Flies Turn in Response to Changing the Angle of Artificially Polarized Light. (A) Polarization switching arena. As in Experiment 1, the fly is suspended between two magnets and free to rotate about its yaw axis while being filmed from below. The glass window has been replaced by a polarization switcher, which can rotate the polarization angle of transmitted light by 90° depending on the voltage applied across it. In both rotating and unrotating states, it does not change other properties (intensity, color, or degree of polarization) of the light. See also Figure S2. Exterior angle of transparent window is roughly the same as in Experiment 1, 58.4°, interior angle is 24.6°. (B) Schematic of the three experimental conditions. Colored bars on right indicate the polarization state of the light at each level. (C) An example trace showing fly heading for 12 minutes in the Polarized condition (panel B, top), during which the polarization was unaltered for six minutes (white background) and rotated by 90° for six minutes (gray background). 0° corresponds to flying parallel to polarization axis. (D) Autocorrelation plot of headings from C. Time axis is the same as panel E. Vertical gray lines depict the lag corresponding to the switching cycle during our experiments. (E-G) Average responses for all flies. Black: trials in which the polarization was switched, sample size N=13 flies; blue: polarization was not switched, N=14; red: polarization switcher active, but diffuser below polarizer, eliminating polarization, N=13. (E) Mean autocorrelations plotted as lines, standard error of the mean in gray. (F) Mean of the flies’ angular speeds after polarization was switched at time t=0. A single average response was determined for each fly by averaging its responses to all 12 switches during the experiment. The mean of these single fly responses are plotted here. Gray background indicates time after switch. (G) Average changes in angular speed. The fly's mean angular speed for 10 seconds before each switch was subtracted from the fly's mean angular speed for 10 seconds after that switch. The mean of these differences for each fly are shown in the boxplots. Boxplots were constructed as in Figure 1F. Lowercase letters above the plot indicate different groups at the p<.01 level as computed by the Bonferroni-corrected one-tailed Mann-Whitney U test.

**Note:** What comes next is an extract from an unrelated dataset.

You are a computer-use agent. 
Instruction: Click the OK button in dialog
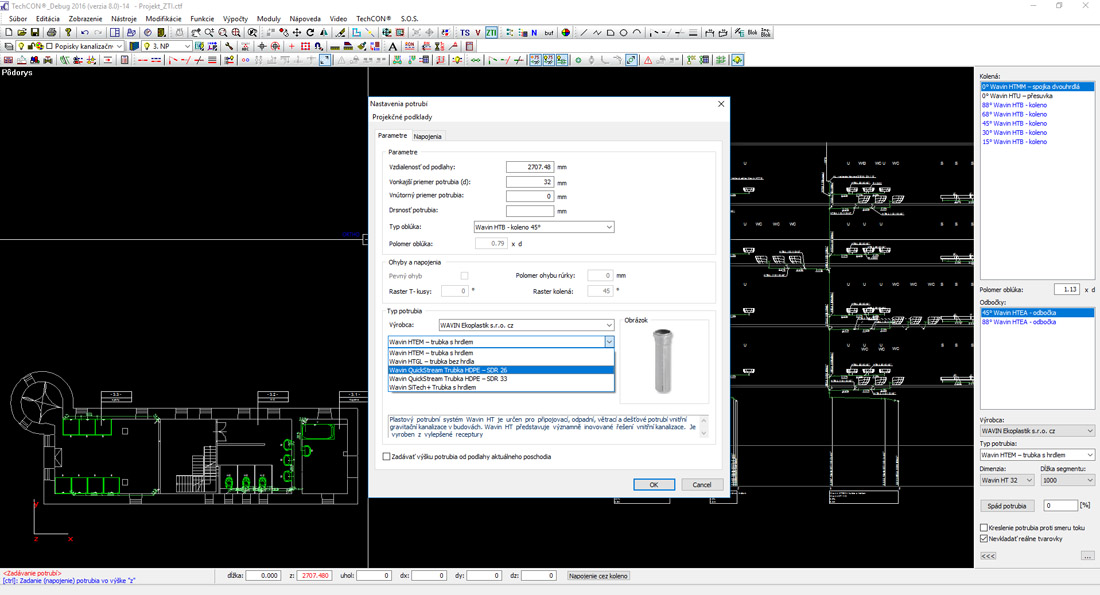pos(654,484)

The influence of the rotation of the polarization angle is also manifest by a change in the angular speed averaged over all flies: immediately following the 90° rotation, the flies’ angular speed increased (Figure 2F), indicating a turning response. By contrast, the averaged response of the flies in both control conditions showed no significant change in angular speed. Note that in these experiments, we would not expect to observe the same change in mean heading that we measured in the first experiment, because for a fly, interpreting the instantaneous shift of polarization by 90° as a clockwise or a counterclockwise rotation are equally valid. We also calculated the mean heading during 10, 6-second segments within each trial and compared these samples between trials for which the polarization was switched or unswitched. Using the Watson test for equal means [22], at the p<.05 level, 6 out of 13 flies showed differences between the trial types when the polarization was switched, as opposed to only 1 out of 14 when the polarization was not switched and 1 out of 13 when the diffuser was below the polarizer so that the incident light was unpolarized.

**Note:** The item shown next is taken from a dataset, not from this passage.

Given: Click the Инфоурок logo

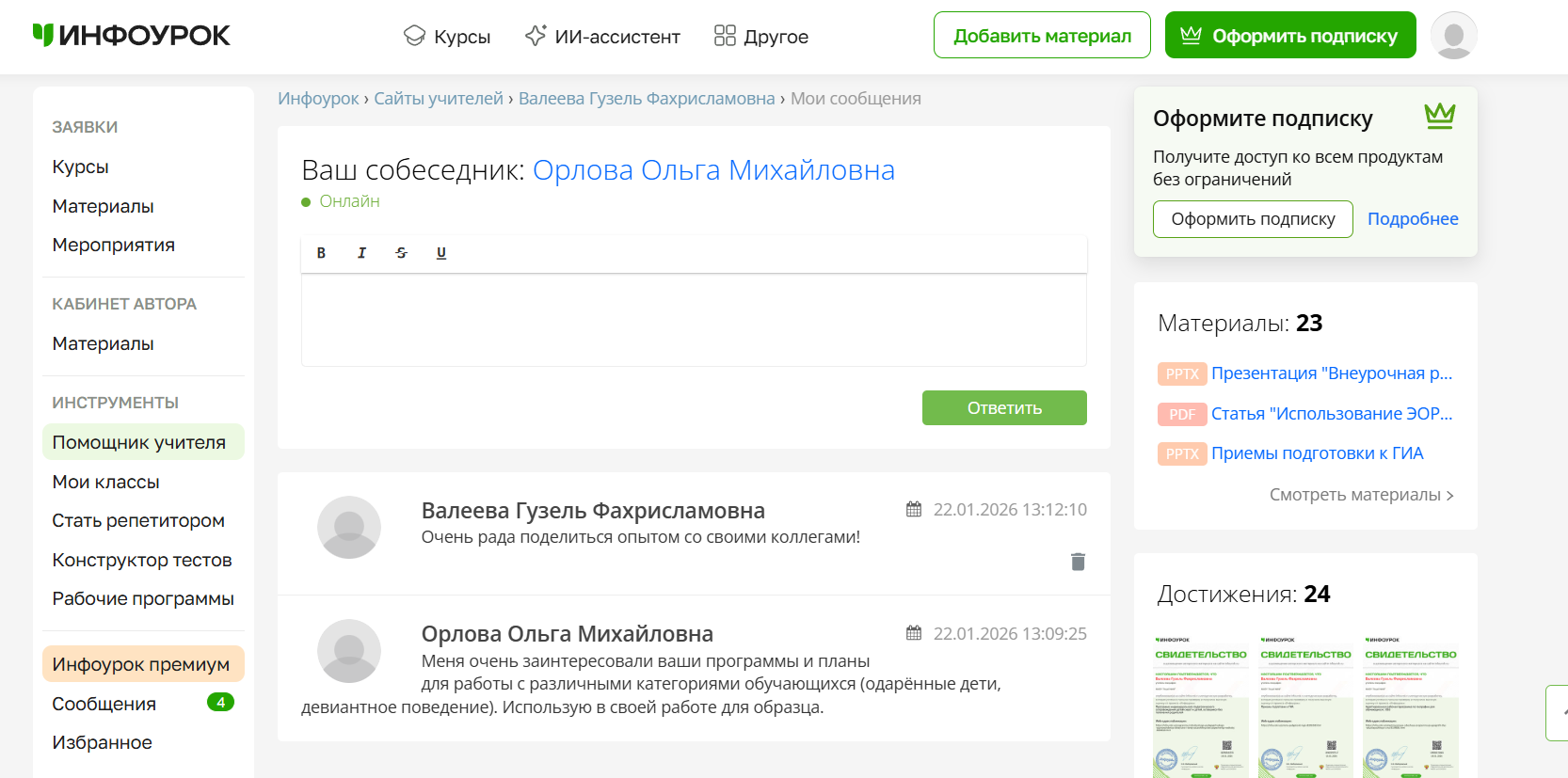Looking at the screenshot, I should 132,36.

In the experiments described above, the presence of the diffuser served to even out gradients across the natural sky, providing a homogeneous field of light, which passed through a linear polarizer before reaching the fly. This result indicates that flies can orient using artificially polarized natural light, but it does not directly demonstrate the ability to orient using sun light that is naturally polarized by the atmosphere. In order to test flies’ ability to react to a change in the orientation of naturally polarized sky light, we repeated the experiments using the optoelectronic polarization switcher, but without the diffuser and polarizer. We performed one set of control experiments in which we placed a diffuser over the arena to remove polarization cues and another in which we simply did not switch the rotator on and off. Most flies responded to the 90° rotations of the polarization angle of natural sky light with course adjustments in a manner similar to that under artificially polarized sky light (Figure 3, Supplementary Movie 3). Flies made no such adjustments when either the polarization was not switched or when the light was not polarized because of the diffuser. We observed the 2-minute periodicity in the autocorrelograms characteristic of behavioral dependence on trial type. (Note that here we did not treat the angles as axial, because in this case other cues, principally spectral and intensity gradients, were present in the sky light to disambiguate angles separated by 180°.) The individual fly in Figure 3B and 3C showed a strong response to switching the polarization and maintained a very consistent course, resulting in a larger autocorrelation of its heading compared to the population average. Flies increased their turning rate in response to switched polarization (Figure 3E and 3F), but not in the control conditions. Performing the same statistical tests as above, we found that at the p<.05 level, 11 out of 16 flies showed differences between the trial types when the polarization was switched, as opposed to only 3 out of 12 when the polarization was not switched and 2 out of 11 when the light was unpolarized (the diffuser was above the fly). This result was surprising, given the plethora of other cues present in sky light that the flies could potentially use to navigate, suggesting that polarization vision is an important component of the course control system in flies under a natural sky.

Figure 3.

Figure 3

Flies Turn in Response to Changing the Angle of Naturally Polarized Light (A) Schematic of experimental conditions. See also Figure S3. (B) An example trace showing fly heading for 12 minutes in the Switching condition (panel A, left), during which the polarization was unaltered for six minutes (white background) and rotated by 90° for six minutes (gray background). (C) Autocorrelation plot of headings from B. Time axis is the same as panel D. Vertical gray lines depict lag corresponding to the switching cycle during our experiments. (D-F) Average responses for all flies. Black: trials in which the polarization was switched, sample size N=16 flies; blue: polarization was not switched, N=12; red: polarization switcher active, but diffuser above arena, eliminating polarization, N=11. (D) Mean autocorrelations plotted as lines, standard error of the mean in gray. (E) Mean of the flies’ angular speeds after polarization was switched at time t=0. A single average response was determined for each fly by averaging its responses to all 12 switches during the experiment. The mean of these single fly responses are plotted. Gray background indicates time after switch. (F) Average changes in angular speed. The fly's mean angular speed for 10 seconds before each switch was subtracted from the fly's mean angular speed for 10 seconds after that switch. The mean of these differences for each fly are shown in the boxplots. Boxplots were constructed as in Figure 1F. Lowercase letters above the plot indicate different groups at the p<.01 level as computed by the Bonferroni-corrected one-tailed Mann-Whitney U test.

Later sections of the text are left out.